Oh well. I guess I’ll be having none of that. Just simple, small portions for me. I really don’t want to be pushing out any more than what should naturally leave the body come bathroom time, right? Right. Sounds like a plan to me.
And what about this no more pregnancy thing? With my pre-existing disability and now a couple pregnancy-related difficulties factored in, the likelihood of having a safe and healthy pregnancy and child is pretty much nil.
With Ella I ended up developing pre eclampsia and, therefore, delivering her 3 weeks early. Any successive pregnancies, I’m told, could potentially bring the pre eclampsia on earlier than before, further endangering both the baby and myself.
Then there’s my spina bifida. Not only does every pregnancy present again the risk of birth defect to the unborn child, but it also further deteriorates my own body. More back pain. More weight on my already weak legs. More bladder issues. It’s just not good.
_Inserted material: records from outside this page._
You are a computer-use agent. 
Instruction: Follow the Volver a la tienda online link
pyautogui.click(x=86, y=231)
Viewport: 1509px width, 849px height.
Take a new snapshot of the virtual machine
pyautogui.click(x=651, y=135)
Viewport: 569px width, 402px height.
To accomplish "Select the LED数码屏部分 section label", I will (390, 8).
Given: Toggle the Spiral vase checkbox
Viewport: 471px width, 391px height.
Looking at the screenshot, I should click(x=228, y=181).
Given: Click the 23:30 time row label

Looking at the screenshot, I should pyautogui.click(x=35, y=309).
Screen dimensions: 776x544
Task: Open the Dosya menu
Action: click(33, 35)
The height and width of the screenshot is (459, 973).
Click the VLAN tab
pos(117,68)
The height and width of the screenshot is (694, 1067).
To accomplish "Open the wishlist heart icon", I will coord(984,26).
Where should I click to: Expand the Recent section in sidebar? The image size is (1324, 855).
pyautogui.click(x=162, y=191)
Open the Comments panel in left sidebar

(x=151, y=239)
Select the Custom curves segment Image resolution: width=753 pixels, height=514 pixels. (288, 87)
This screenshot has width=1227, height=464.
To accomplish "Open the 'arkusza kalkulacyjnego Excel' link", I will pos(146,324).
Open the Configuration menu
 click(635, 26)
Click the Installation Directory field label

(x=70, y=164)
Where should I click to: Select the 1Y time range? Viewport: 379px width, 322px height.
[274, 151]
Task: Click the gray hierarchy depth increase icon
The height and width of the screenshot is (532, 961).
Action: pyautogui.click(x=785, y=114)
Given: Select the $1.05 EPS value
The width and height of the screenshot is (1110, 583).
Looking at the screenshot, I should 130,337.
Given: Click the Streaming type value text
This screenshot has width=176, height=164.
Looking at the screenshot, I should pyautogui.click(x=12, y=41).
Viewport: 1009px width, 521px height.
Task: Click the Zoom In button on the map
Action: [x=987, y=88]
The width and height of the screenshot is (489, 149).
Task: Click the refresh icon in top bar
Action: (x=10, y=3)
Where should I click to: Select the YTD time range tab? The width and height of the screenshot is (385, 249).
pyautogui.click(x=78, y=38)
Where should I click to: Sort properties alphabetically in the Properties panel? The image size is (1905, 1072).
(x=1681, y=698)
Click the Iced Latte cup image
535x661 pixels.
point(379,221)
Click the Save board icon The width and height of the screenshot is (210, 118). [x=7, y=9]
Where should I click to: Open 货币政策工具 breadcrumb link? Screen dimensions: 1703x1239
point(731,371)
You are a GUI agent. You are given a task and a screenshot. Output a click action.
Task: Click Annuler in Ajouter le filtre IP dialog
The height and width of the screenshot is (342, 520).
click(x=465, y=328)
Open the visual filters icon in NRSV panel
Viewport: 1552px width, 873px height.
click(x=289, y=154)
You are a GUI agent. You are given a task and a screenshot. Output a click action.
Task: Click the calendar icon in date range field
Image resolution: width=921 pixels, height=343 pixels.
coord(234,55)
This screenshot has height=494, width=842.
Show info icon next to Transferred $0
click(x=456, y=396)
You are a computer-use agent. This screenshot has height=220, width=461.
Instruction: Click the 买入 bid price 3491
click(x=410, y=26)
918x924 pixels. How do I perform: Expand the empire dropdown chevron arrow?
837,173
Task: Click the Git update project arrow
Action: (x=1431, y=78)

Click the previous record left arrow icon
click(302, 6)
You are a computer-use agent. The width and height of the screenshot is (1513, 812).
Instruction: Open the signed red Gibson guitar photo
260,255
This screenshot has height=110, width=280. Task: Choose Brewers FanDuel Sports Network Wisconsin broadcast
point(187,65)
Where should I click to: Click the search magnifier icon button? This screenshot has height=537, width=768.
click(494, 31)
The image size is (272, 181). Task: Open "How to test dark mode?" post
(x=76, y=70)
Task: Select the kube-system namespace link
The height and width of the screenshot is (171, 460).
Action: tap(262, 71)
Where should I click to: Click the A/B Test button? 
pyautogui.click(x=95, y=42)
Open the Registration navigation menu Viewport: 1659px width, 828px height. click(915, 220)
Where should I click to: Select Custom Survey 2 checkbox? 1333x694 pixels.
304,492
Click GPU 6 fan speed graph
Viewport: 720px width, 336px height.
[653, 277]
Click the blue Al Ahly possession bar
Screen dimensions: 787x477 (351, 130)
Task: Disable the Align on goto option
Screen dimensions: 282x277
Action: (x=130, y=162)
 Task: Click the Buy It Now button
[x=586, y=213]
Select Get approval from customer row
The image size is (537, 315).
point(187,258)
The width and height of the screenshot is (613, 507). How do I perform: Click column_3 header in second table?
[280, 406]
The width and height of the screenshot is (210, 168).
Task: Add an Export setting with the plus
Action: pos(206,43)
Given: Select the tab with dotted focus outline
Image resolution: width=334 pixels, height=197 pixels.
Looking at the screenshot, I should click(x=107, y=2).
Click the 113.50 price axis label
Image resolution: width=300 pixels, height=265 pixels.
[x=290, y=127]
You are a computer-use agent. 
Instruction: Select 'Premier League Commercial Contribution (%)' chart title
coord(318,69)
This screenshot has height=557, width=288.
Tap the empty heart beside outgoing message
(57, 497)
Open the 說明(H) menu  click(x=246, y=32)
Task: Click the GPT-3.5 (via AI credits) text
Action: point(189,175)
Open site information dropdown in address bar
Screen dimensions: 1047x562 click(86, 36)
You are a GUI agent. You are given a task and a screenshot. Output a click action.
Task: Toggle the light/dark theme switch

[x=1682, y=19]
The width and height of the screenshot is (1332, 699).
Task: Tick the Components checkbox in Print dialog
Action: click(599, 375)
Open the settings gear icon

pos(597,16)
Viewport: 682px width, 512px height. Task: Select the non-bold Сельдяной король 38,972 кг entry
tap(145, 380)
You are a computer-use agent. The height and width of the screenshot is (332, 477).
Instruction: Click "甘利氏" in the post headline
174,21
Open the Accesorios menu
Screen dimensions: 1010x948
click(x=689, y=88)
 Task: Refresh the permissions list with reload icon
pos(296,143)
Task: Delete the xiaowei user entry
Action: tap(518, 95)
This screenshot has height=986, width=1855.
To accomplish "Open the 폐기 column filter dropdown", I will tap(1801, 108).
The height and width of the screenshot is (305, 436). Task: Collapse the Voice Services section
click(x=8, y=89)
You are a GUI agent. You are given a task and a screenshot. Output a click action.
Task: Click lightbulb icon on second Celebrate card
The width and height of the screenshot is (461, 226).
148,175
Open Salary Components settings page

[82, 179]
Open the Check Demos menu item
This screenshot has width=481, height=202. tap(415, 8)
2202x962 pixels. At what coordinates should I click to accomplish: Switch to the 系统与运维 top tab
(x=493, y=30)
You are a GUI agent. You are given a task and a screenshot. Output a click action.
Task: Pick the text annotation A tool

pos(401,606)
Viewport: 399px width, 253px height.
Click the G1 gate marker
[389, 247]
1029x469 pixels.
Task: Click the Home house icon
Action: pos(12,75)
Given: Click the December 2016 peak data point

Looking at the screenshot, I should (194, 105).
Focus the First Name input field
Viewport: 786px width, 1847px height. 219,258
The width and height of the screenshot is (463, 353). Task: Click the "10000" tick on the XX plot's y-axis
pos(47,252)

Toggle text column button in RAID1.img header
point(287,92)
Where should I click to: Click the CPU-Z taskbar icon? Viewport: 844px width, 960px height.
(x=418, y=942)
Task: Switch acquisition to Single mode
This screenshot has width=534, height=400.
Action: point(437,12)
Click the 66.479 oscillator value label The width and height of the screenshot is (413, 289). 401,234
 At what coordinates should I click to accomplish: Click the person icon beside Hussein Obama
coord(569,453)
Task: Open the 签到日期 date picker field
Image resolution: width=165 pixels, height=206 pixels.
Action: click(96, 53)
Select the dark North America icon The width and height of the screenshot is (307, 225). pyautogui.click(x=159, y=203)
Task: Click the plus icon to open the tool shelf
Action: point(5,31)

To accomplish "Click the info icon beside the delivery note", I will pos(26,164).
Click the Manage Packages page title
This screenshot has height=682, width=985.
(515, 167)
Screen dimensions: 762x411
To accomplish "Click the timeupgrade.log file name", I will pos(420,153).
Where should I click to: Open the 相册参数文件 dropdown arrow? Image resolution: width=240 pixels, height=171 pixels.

And now – my prolapsed uterus. How in the world could I ever carry another pregnancy if my uterus doesn’t want to stay where it belongs!? Even with a pessary I’d think that, with the growth of the fetus, things just wouldn’t want to stay put for very long at all.
So, like I said, they should just take it out. Remove my good-for-nothing uterus and let me get back to life as I know it.
My only concern right now is timing. There’s our upcoming cruise to consider. Then, the first week we’re back at work, the woman who replaces me goes on vacation – to Las Vegas – for a week. So the earliest I could even think about having surgery is mid to late October. Fine – as long as my body cooperates, that is.
Because I really don’t want to wind up in an emergency room before it’s time, I’d rather not have to be rushed to some Bermudan hospital because my insides have picked that week to make their final descent into the world. That is definitely NOT my idea of a fun vacation.
And an emergency hospitalization before we leave wouldn’t be any better. We’d not only have to cancel our own trip, but my co-worker would also have to cancel her long-awaited vacation so she can cover for my emergency leave. So, because I really hate ruining the lives of innocent bystanders, not to mention my own good time, this would be a totally uncool scenario to have to play out.
That’s why I’m now so conscientious of the movements I make that may strain or stress my body. I am careful not to laugh too heartily, cough or sneeze too vigorously, or strain too much.
In the coming weeks I’ll be talking to more doctors, researching on my own, taking it easy, and living as comfortably and simply as I can. As long as I can make it to my next doctor’s appointment at the end of this month, when Hubby and I can ask more questions and schedule my surgery, I’ll be happy. Decisions will be firmed up at that point and I’ll more confidently be able to move forward.
From a routine appointment I was tempted to cancel to a life altering medical diagnosis. Life sure does like to throw curve balls, huh? I just have to learn to adapt and prepare to make the smartest choices I can with the information I’m given.